Dataset entries

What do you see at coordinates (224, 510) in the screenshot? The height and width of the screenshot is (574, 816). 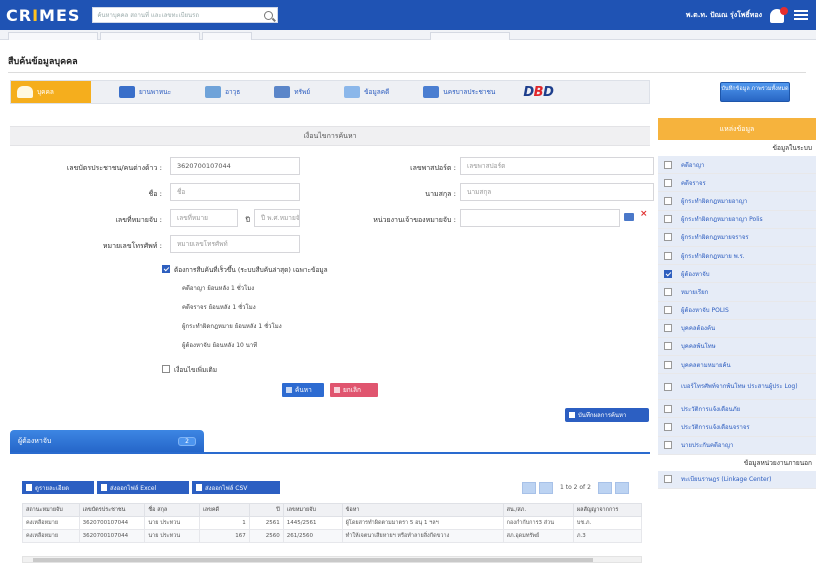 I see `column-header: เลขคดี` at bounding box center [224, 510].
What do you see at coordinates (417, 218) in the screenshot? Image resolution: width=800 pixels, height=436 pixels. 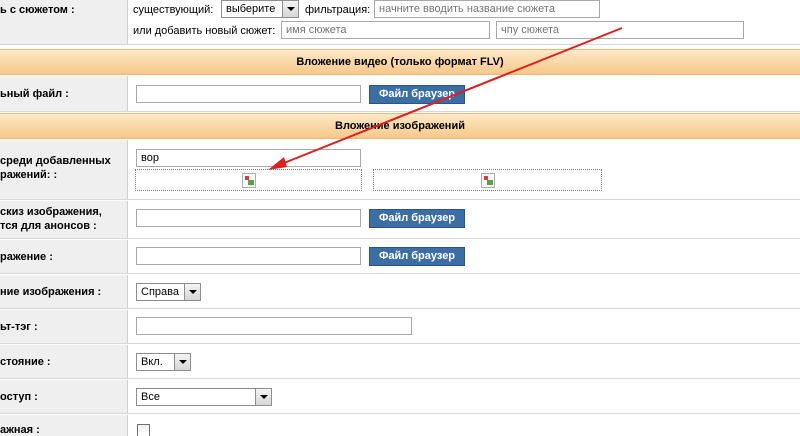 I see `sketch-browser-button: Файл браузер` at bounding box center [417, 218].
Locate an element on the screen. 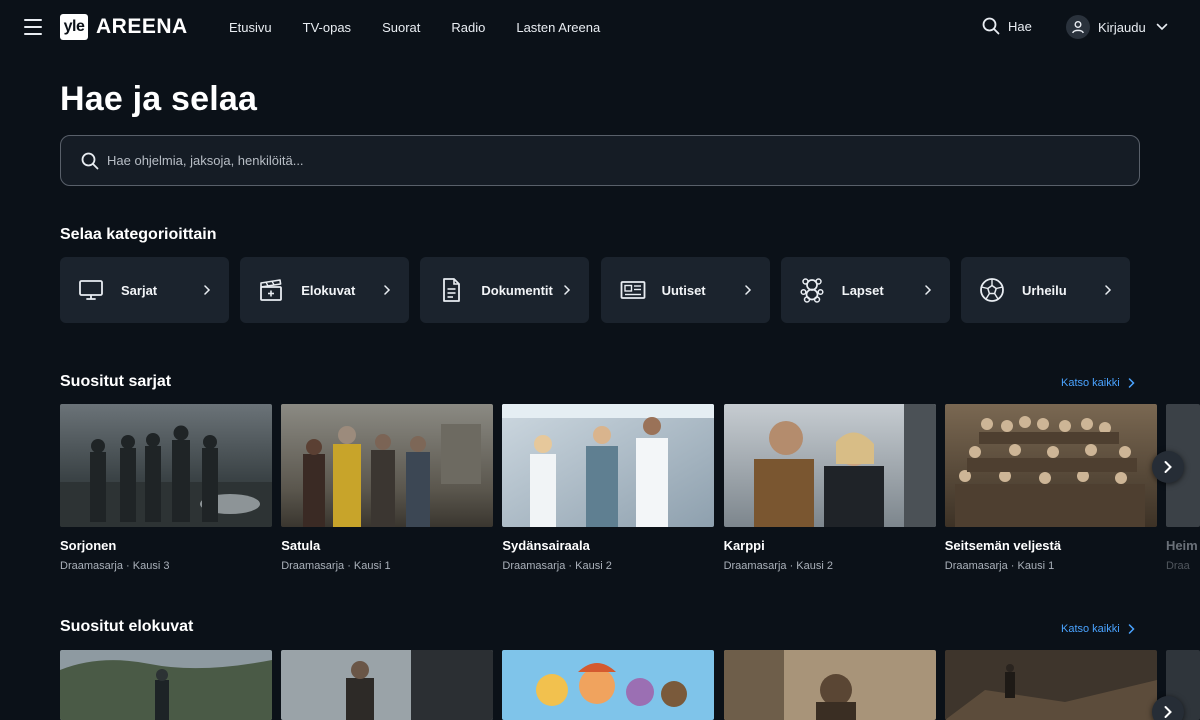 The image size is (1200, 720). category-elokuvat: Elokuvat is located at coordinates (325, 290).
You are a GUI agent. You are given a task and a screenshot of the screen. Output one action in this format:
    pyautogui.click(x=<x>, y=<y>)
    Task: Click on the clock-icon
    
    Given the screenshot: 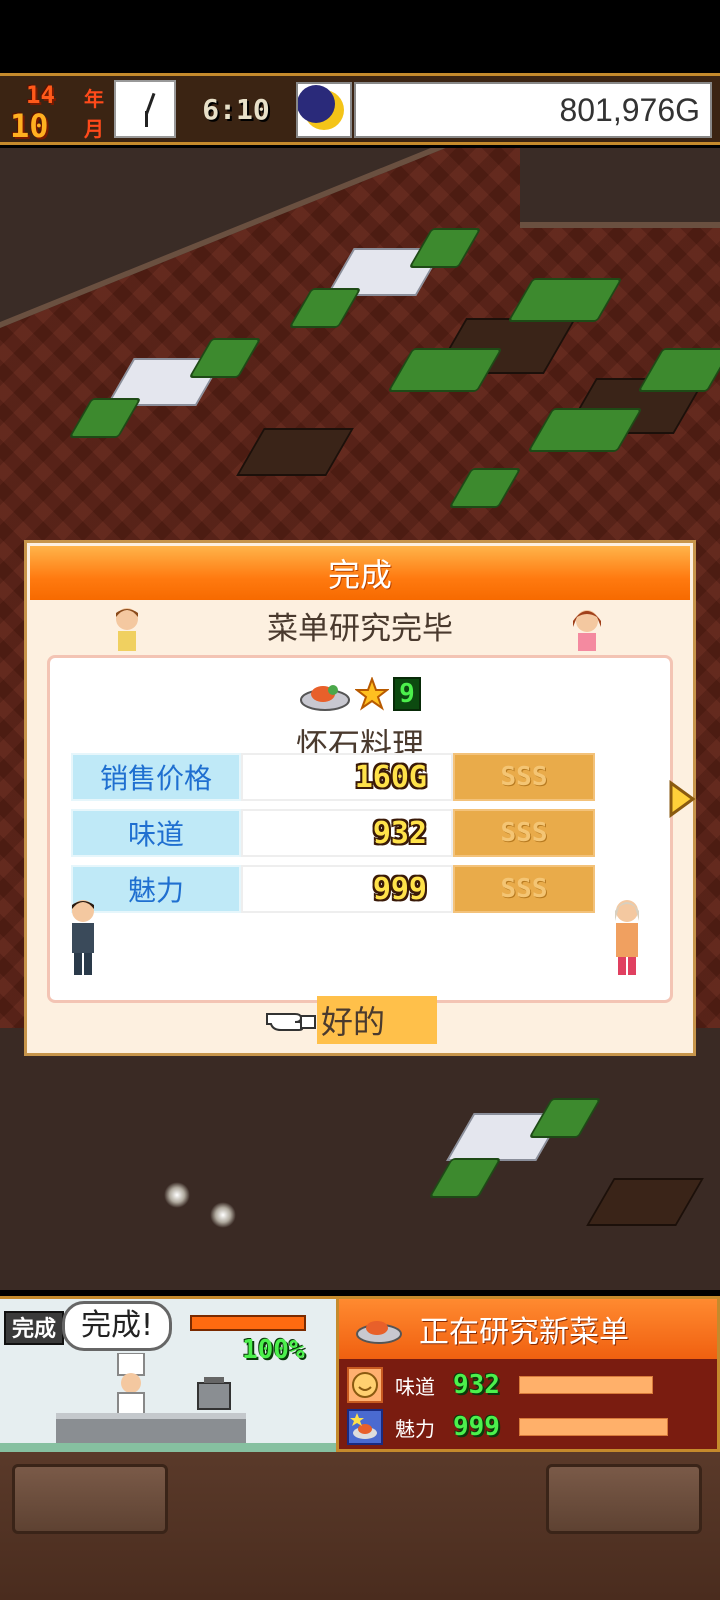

▶ _Work request_
Copy everything from the line containing "You are a GUI" down to the end of the items, putting "calendar-icon" in place of "clock-icon" and changing nothing else. Leave the pictures out of your answer.

▶ _Response to this task_
You are a GUI agent. You are given a task and a screenshot of the screen. Output one action in this format:
    pyautogui.click(x=<x>, y=<y>)
    Task: Click on the calendar-icon
    
    Given the screenshot: 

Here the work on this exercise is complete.